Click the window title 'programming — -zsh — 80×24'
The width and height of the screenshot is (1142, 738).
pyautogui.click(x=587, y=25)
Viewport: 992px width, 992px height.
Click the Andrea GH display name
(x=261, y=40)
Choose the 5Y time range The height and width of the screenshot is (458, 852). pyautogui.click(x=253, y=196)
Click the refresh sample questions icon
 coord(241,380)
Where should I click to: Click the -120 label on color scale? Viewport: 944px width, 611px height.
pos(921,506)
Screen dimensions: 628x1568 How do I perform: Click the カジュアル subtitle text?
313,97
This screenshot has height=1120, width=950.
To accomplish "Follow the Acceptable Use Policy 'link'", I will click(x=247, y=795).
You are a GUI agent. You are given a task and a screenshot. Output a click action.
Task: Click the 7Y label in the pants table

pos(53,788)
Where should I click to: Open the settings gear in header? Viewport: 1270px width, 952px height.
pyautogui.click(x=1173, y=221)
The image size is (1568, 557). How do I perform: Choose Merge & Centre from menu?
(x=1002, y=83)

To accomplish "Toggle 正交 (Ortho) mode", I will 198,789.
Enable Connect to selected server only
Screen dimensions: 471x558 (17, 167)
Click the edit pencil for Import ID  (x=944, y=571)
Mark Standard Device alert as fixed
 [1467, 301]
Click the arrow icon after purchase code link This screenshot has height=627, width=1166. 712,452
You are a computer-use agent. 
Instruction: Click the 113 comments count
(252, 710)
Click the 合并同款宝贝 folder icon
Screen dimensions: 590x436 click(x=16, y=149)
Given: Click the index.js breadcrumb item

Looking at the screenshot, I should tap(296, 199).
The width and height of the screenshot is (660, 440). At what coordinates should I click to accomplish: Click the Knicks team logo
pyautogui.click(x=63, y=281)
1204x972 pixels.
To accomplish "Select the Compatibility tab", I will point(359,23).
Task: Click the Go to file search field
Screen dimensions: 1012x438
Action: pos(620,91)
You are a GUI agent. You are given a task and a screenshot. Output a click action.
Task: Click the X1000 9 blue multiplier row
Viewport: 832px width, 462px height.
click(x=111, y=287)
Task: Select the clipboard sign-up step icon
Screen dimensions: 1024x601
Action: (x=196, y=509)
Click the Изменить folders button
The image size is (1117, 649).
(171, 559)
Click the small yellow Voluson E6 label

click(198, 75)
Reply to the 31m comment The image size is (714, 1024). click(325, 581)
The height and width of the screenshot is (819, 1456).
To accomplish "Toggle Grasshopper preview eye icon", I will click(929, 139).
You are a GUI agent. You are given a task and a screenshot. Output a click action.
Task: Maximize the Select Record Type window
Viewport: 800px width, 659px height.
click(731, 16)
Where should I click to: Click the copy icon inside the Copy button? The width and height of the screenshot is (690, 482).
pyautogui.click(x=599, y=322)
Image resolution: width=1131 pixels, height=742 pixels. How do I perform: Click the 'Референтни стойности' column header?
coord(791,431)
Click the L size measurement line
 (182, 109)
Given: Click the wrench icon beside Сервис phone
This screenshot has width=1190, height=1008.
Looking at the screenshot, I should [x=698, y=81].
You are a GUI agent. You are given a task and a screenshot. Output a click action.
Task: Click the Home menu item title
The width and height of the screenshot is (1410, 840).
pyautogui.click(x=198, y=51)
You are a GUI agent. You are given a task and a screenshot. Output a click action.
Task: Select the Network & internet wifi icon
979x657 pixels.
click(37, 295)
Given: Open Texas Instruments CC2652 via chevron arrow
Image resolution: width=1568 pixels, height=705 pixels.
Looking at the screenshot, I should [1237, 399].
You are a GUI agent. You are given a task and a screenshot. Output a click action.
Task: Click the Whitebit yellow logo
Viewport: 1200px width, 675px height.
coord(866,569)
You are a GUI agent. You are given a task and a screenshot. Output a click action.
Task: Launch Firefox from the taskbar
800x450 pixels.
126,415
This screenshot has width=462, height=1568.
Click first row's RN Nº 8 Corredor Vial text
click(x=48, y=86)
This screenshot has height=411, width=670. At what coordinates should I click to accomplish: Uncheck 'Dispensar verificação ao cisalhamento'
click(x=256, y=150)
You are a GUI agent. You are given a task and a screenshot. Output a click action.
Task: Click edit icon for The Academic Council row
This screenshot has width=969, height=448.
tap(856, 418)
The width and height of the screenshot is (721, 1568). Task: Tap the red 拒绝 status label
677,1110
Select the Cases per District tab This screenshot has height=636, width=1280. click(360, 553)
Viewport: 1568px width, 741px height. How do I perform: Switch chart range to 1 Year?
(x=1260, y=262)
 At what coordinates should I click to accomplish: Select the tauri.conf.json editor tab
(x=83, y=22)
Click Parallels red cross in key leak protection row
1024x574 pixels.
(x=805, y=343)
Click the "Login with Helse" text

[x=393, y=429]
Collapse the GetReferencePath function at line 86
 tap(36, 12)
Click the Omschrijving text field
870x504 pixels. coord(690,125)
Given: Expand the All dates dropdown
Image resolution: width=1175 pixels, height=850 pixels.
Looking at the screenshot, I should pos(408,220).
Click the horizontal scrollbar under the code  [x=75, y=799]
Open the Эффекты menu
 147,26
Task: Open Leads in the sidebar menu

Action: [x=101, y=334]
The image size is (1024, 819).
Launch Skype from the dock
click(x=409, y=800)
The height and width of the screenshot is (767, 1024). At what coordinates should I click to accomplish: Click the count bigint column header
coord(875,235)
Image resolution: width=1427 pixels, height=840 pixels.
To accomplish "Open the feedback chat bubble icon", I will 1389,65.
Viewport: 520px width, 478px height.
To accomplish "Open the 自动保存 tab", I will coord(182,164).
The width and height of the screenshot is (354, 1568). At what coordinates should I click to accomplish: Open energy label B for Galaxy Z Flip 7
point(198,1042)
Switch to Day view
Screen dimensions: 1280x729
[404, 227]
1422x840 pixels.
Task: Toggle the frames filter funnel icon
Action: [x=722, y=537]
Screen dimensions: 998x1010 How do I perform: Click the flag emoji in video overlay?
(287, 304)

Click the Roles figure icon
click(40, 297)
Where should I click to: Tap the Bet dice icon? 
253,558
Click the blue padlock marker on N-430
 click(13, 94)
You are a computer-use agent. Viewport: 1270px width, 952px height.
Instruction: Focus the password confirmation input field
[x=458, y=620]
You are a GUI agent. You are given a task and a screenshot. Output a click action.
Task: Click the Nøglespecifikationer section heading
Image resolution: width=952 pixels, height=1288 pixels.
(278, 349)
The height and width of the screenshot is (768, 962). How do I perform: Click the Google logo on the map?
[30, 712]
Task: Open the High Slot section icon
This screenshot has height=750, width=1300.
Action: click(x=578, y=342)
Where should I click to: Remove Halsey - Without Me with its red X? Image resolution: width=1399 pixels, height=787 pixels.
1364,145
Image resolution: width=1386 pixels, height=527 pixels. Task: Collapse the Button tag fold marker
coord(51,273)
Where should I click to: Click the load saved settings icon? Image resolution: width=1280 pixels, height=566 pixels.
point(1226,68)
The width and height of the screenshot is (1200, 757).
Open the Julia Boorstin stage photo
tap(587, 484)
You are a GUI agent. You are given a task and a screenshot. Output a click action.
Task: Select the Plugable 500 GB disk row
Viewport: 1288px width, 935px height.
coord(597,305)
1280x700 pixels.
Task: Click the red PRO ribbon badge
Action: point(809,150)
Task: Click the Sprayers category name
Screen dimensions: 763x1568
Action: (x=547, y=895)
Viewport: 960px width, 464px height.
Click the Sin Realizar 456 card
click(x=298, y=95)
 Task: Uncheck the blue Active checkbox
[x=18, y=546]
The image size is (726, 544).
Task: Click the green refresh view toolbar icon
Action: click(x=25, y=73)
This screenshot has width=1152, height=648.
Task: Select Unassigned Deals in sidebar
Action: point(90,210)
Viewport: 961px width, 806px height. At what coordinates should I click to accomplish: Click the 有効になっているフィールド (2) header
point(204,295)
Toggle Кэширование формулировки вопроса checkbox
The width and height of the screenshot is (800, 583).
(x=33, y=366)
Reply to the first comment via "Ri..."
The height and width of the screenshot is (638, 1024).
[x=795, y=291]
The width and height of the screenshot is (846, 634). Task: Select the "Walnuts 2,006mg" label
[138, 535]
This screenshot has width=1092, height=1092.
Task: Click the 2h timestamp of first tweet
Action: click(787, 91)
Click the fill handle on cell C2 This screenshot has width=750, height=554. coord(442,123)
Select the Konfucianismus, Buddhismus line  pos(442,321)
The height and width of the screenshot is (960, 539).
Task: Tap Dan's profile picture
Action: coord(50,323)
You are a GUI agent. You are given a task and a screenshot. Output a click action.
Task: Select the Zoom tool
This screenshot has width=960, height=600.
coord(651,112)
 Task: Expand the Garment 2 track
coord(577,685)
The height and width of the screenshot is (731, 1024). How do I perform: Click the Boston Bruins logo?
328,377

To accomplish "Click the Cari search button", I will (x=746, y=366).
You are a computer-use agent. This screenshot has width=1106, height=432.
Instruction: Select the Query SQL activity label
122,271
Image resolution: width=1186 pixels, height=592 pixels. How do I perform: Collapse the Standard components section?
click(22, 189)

* * * * * * * * *

Assigned task: Using the listing, filter for "window" and return the matching lines.

Solution for this problem:
Click the window title 'programming — -zsh — 80×24'
Task: Maximize the Select Record Type window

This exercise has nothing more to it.